Learning. Distributed consistency is an architecture, not an implementation detail. If the decomposition review cannot explain compensation, the split is premature.

PostgreSQL’s behavior gives a more concrete database lesson. A single relational database can enforce foreign keys, unique constraints, transactions, and isolation inside its boundary. Once those tables move behind separate services and separate databases, those guarantees no longer exist as database guarantees. They must be rebuilt at the application and workflow layer.

Context. A monolith may have a messy schema but still rely on real transactional semantics.

Action. Identify which constraints are currently enforced by the database before extracting the service. Unique indexes, foreign keys, check constraints, and transaction scopes are part of the architecture.

Result. The review surfaces hidden correctness requirements that were previously invisible because the database enforced them.
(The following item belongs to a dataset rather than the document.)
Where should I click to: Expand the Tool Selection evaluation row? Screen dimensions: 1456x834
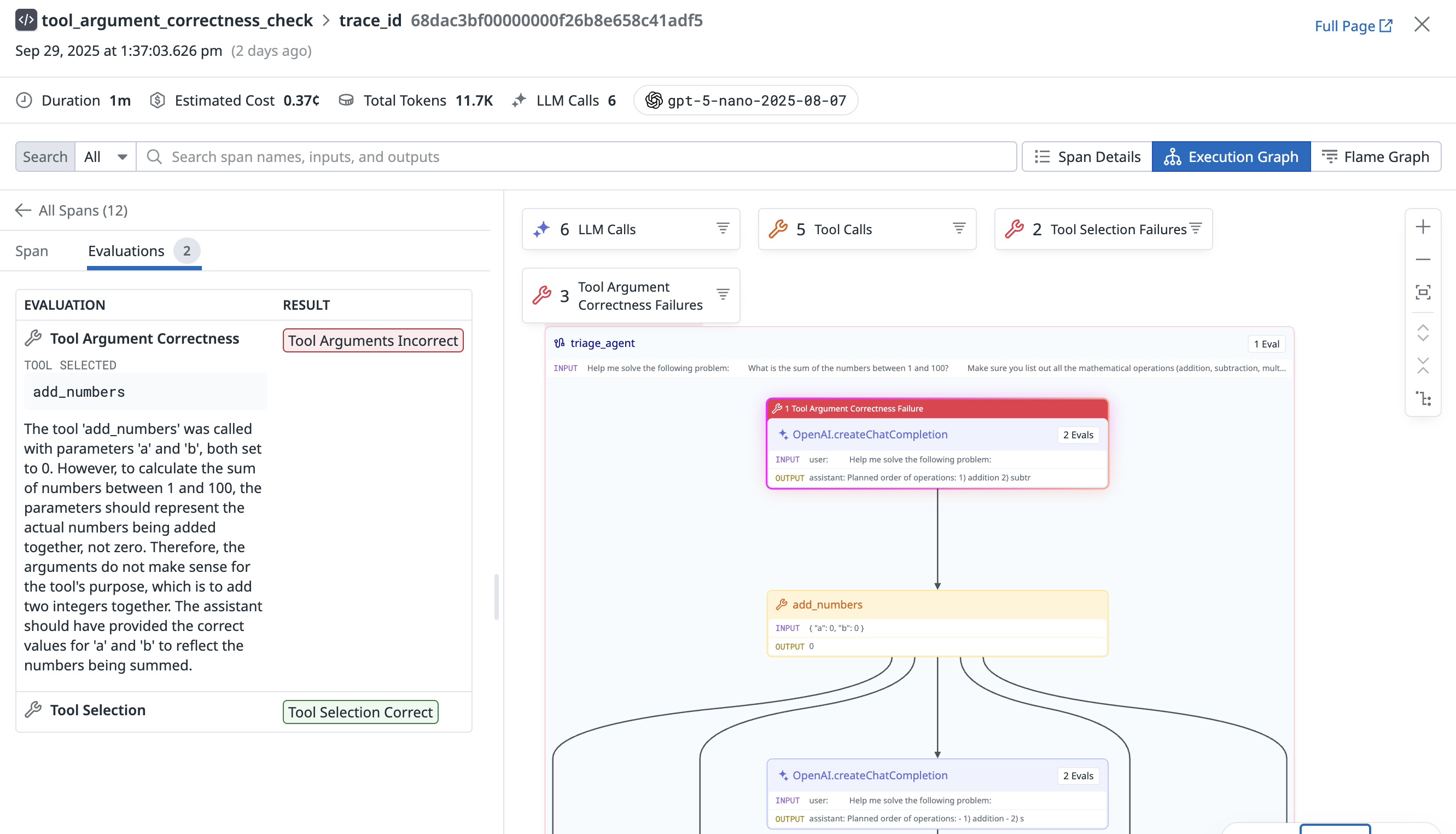(x=97, y=710)
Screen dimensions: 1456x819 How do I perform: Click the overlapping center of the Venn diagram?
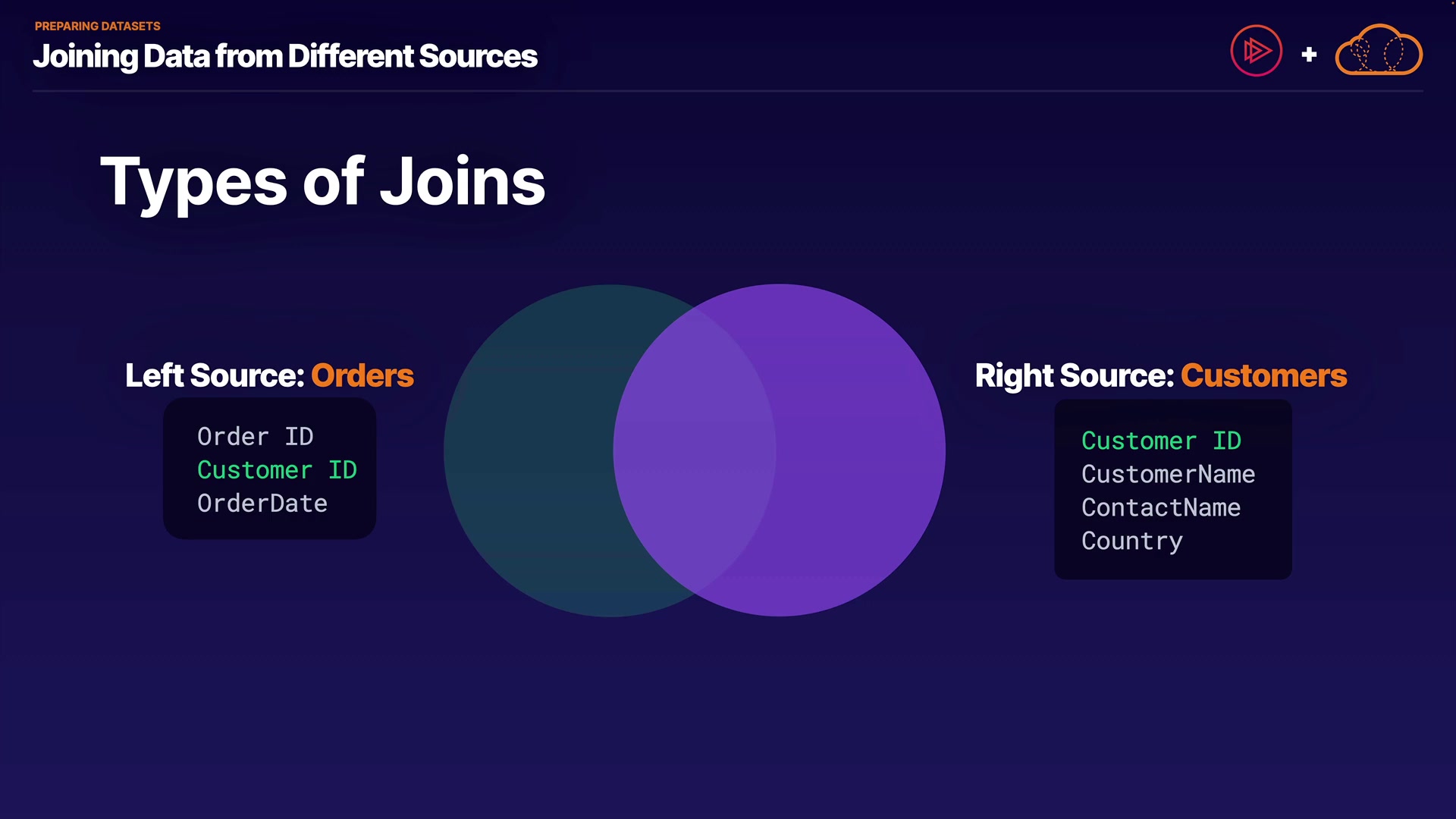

Learning. Do not decompose code until you have inventoried the constraints the database is silently carrying.

Where It Breaks

Failure modeWhy it happensBetter response
Shared database after extractionService owns code but not stateTreat as migration phase with removal date
Cross-service joinsNew service needs old read modelBuild local projection with named staleness
Distributed transaction pressureOld invariant crossed the new boundaryKeep boundary together or use saga workflow
Duplicate ownershipMultiple services update same rowAssign one writer and publish changes
Slow migrationsSchema changes require all servicesVersion data contracts and remove direct reads
Incident ambiguityState and behavior have different ownersPut ownership in runbooks and alerts

The table is intentionally blunt because this is where many designs fail. The hard part is not extracting code. The hard part is deciding which invariants deserve to stay together.

Sometimes the right answer is not a microservice. A modular monolith with clear internal boundaries may solve the deployment and ownership problem without introducing distributed state. Sometimes the right answer is a strangler pattern: place a new API in front of the legacy behavior, migrate one capability at a time, and retire shared database access gradually. Sometimes the right answer is a real service with private persistence, events, replay, and reconciliation.

The review should force the proposal to name which one it is.

What to Do Next

  • Problem: The proposed microservice still depends on another service’s tables for core decisions.
  • Solution: Redraw the boundary around state ownership, not repository structure or API shape.
  • Proof: Inventory current database constraints, transaction scopes, shared reads, shared writes, and operational repair paths before approving the split.
  • Action: Approve the service only when shared database access has a migration plan, an owner, observability, and a removal condition.